Percentages of granulocytes and monocytes with diminished MNDA expression (dimG and dimM) were higher in patients with MDS (mean ± SD, 20% ± 20%, P < 0.001 and 31% ± 24%, P < 0.001) and AML (27% ± 27%, P = 0.007 and 45% ± 31%, P = 0.001) diagnosed by CM, vs. patients without MDS (8% ± 10% and 16% ± 11%), respectively. Significant differences were also found for mean fluorescence intensity (MFI) of MNDA in monocytes which was lower in MDS (mean ± SD, 71 ± 36, P = 0.004) and AML (55 ± 39, P < 0.001) vs. no MDS samples (85 ± 28), respectively. Within patients with MDS, cases with cytogenetic aberrations showed a trend to higher %dimG (24% ± 18%, P = 0.083) compared with those without (16% ± 21%). Cut-off values for %dimG (12%) and %dimM (22%) as well as for MFI in monocytes (72) were defined capable of discriminating between MDS and non-MDS.

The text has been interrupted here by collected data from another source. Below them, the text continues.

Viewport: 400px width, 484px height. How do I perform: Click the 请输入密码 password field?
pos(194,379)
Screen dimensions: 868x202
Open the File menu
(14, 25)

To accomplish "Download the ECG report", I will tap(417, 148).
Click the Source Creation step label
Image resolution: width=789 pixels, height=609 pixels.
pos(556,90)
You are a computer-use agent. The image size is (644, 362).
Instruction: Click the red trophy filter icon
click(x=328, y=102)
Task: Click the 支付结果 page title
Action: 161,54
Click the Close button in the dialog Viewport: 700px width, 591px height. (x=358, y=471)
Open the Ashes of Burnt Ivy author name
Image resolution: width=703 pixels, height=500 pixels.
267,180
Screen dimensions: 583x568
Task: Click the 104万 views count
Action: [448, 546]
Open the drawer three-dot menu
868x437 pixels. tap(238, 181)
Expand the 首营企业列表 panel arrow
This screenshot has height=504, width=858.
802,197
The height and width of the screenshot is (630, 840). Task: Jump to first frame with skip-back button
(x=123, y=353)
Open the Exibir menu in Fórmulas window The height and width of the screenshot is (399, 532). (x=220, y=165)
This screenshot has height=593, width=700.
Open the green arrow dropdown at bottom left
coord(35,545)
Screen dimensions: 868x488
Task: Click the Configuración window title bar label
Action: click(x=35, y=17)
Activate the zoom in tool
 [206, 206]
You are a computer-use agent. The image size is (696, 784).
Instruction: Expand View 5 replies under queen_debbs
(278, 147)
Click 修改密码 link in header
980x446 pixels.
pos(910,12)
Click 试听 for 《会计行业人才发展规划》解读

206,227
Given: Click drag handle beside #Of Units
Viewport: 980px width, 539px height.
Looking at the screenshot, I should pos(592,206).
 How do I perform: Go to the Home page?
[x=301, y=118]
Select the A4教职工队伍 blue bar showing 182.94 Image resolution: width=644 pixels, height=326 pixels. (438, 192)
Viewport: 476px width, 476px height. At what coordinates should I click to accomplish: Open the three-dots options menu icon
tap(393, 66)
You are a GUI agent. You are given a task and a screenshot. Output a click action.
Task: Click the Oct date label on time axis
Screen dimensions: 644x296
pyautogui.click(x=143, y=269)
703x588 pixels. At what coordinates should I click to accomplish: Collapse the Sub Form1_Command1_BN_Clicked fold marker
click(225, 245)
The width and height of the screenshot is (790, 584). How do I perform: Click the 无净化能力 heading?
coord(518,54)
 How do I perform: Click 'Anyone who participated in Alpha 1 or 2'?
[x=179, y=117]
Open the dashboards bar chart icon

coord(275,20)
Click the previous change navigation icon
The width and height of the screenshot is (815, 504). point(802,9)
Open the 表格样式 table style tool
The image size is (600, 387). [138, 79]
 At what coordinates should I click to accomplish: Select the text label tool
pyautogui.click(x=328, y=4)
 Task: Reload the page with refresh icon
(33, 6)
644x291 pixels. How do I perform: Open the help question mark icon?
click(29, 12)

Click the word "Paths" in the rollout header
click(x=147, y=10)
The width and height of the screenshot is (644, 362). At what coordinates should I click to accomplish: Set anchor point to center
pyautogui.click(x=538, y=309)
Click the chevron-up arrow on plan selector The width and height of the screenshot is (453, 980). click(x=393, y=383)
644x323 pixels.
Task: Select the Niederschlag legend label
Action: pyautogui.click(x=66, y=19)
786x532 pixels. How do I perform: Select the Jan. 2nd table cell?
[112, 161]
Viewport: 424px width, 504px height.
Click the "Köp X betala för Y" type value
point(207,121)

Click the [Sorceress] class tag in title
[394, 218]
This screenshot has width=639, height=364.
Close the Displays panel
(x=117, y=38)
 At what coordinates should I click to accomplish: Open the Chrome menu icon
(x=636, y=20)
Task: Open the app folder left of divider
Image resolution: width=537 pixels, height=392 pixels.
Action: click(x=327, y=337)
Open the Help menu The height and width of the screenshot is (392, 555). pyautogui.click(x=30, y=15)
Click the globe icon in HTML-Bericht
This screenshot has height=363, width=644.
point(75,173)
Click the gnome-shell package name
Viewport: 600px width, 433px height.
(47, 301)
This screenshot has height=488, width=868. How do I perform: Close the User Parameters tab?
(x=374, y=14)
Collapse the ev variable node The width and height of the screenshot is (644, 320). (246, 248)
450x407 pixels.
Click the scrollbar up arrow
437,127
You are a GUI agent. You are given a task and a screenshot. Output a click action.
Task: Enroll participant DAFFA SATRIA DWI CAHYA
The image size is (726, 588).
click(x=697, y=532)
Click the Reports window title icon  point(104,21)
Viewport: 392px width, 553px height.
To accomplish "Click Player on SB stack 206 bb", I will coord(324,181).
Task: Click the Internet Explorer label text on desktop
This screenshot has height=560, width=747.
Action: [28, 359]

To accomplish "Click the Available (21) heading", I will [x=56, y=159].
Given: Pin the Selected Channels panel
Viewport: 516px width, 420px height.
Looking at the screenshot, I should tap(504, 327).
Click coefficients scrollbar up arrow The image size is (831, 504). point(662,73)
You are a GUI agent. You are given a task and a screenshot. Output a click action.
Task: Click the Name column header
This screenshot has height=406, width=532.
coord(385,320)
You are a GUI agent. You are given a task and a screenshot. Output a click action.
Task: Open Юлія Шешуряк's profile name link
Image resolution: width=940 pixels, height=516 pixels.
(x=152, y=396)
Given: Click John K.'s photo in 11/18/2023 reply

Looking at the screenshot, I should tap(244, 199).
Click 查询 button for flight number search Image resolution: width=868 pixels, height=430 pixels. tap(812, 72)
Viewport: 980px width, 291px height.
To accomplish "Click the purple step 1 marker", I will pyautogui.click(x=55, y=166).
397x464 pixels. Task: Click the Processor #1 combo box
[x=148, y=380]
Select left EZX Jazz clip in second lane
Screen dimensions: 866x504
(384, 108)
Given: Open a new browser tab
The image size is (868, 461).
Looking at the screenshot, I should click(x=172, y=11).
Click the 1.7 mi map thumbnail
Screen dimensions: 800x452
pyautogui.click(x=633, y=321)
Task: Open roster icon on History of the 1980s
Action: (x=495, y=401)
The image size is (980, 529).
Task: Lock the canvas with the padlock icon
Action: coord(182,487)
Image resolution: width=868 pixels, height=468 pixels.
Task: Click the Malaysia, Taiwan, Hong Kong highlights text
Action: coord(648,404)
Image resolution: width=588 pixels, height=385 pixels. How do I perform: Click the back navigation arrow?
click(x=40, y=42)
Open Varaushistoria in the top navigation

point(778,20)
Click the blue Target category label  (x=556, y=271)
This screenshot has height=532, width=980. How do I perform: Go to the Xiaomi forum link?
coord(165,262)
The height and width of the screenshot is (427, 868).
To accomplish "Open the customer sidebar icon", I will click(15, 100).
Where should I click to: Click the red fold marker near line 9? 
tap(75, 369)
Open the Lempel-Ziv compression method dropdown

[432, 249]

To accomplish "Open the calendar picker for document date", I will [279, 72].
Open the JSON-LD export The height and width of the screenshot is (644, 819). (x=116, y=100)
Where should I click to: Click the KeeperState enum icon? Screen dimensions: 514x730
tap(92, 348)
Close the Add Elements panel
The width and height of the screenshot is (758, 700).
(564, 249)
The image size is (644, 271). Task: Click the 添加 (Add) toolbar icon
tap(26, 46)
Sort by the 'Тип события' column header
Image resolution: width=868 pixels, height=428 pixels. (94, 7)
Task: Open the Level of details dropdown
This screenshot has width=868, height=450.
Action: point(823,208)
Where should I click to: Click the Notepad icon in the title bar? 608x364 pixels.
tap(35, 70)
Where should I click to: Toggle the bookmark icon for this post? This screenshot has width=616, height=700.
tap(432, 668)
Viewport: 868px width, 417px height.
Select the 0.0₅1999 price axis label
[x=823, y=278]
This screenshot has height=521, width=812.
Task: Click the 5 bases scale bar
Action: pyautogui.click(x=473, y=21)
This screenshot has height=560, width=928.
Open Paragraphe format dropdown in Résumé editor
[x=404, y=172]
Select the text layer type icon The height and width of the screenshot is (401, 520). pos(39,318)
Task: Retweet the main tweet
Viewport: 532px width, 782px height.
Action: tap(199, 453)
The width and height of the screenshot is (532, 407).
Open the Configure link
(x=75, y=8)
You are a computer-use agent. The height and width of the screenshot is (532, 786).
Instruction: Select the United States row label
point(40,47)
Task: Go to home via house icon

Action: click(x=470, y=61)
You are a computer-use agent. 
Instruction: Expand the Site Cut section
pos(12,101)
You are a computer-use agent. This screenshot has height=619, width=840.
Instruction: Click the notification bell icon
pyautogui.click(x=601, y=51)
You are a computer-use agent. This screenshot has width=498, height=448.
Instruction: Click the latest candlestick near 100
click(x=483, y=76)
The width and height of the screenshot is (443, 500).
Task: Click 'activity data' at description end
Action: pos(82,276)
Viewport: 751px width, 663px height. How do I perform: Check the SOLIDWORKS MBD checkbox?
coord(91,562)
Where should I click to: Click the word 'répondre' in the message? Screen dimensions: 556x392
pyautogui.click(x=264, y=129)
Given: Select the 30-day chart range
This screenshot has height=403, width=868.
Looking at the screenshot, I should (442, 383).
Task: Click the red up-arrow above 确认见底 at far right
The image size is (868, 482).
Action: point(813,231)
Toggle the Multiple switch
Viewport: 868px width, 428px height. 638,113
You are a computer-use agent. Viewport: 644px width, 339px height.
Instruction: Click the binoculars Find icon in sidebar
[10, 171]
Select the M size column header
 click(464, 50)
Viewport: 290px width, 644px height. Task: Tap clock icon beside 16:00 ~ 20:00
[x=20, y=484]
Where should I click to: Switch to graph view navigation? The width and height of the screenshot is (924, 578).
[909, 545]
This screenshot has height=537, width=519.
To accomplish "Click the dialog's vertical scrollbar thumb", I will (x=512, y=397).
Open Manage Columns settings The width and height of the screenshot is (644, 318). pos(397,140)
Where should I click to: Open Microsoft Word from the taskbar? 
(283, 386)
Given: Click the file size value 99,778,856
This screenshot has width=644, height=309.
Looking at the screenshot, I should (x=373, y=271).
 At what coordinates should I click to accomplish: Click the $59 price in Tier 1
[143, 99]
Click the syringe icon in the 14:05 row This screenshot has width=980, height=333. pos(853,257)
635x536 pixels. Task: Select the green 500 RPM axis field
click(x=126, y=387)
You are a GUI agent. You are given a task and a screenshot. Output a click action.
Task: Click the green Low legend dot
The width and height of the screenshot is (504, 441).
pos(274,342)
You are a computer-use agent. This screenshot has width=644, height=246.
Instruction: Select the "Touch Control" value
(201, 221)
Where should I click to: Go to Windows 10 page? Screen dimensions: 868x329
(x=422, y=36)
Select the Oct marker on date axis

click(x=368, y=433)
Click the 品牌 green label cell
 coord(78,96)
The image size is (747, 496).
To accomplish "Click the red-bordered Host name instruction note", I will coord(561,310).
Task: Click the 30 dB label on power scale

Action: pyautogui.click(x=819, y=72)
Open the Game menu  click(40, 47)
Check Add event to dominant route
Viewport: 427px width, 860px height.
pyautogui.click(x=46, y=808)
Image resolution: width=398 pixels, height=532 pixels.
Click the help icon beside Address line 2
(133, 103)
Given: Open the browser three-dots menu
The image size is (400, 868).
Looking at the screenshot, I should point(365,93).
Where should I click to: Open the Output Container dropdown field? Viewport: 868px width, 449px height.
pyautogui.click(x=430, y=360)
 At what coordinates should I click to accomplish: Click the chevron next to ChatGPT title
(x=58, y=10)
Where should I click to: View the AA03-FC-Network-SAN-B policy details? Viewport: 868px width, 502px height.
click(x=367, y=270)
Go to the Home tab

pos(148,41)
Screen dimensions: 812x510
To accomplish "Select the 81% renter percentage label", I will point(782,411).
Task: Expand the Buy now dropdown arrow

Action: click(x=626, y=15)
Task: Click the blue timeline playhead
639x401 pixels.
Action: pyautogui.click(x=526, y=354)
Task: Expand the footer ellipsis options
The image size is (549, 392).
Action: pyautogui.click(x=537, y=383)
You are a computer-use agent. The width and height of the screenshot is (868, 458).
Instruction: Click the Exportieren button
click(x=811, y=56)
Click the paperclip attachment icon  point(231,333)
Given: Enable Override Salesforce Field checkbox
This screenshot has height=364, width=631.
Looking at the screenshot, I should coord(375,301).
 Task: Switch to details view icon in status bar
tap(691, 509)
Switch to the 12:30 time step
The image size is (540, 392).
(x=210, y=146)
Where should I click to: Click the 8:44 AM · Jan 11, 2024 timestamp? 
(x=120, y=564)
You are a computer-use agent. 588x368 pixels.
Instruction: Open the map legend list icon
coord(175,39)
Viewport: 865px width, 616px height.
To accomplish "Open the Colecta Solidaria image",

MNDA expression in bone marrow cells can be assessed reliably by MFC and may facilitate evaluation of dyspoiesis when added to a standard MDS MFC panel.
髓系核分化抗原(MNDA)在髓系单核细胞中表达,在成熟粒细胞和单核细胞中表达水平最高。据报道,在骨髓增生异常综合征(MDS)患者中表达较弱。因此,MNDA 的分析可能会提高 MDS 多参数流式细胞术(MFC)的诊断能力。
我们使用 MFC 检测了 269 例疑似或已知 MDS、急性髓系白血病(AML)或慢性髓单核细胞白血病(CMML)、原因不明的血细胞减少或无恶性肿瘤(阴性对照)患者骨髓细胞中 MNDA 的表达。结果与细胞形态学(CM)和细胞遗传学(CG)揭示的诊断进行了比较。
CM 诊断为 MDS(均数±标准差,20%±20%,P<0.001 和 31%±24%,P<0.001)和 AML(27%±27%,P=0.007 和 45%±31%,P=0.001)的患者,其粒细胞和单核细胞中 MNDA 表达减弱(dimG 和 dimM)的百分比均高于无 MDS 患者(分别为 8%±10%和 16%±11%)。在 MDS(均数±标准差,71±36,P=0.004)和 AML(55±39,P<0.001)患者中,MNDA 单核细胞的平均荧光强度(MFI)也明显降低,与无 MDS 样本(85±28)相比。在 MDS 患者中,具有细胞遗传学异常的病例 dimG 百分比(24%±18%,P=0.083)较无异常的病例(16%±21%)有升高趋势。将 %dimG(12%)和 %dimM(22%)以及单核细胞中的 MFI(72)定义为区分 MDS 和非 MDS 的截断值。
通过 MFC 可以可靠地评估骨髓细胞中的 MNDA 表达,当添加到标准 MDS MFC 面板中时,可能有助于评估病态造血。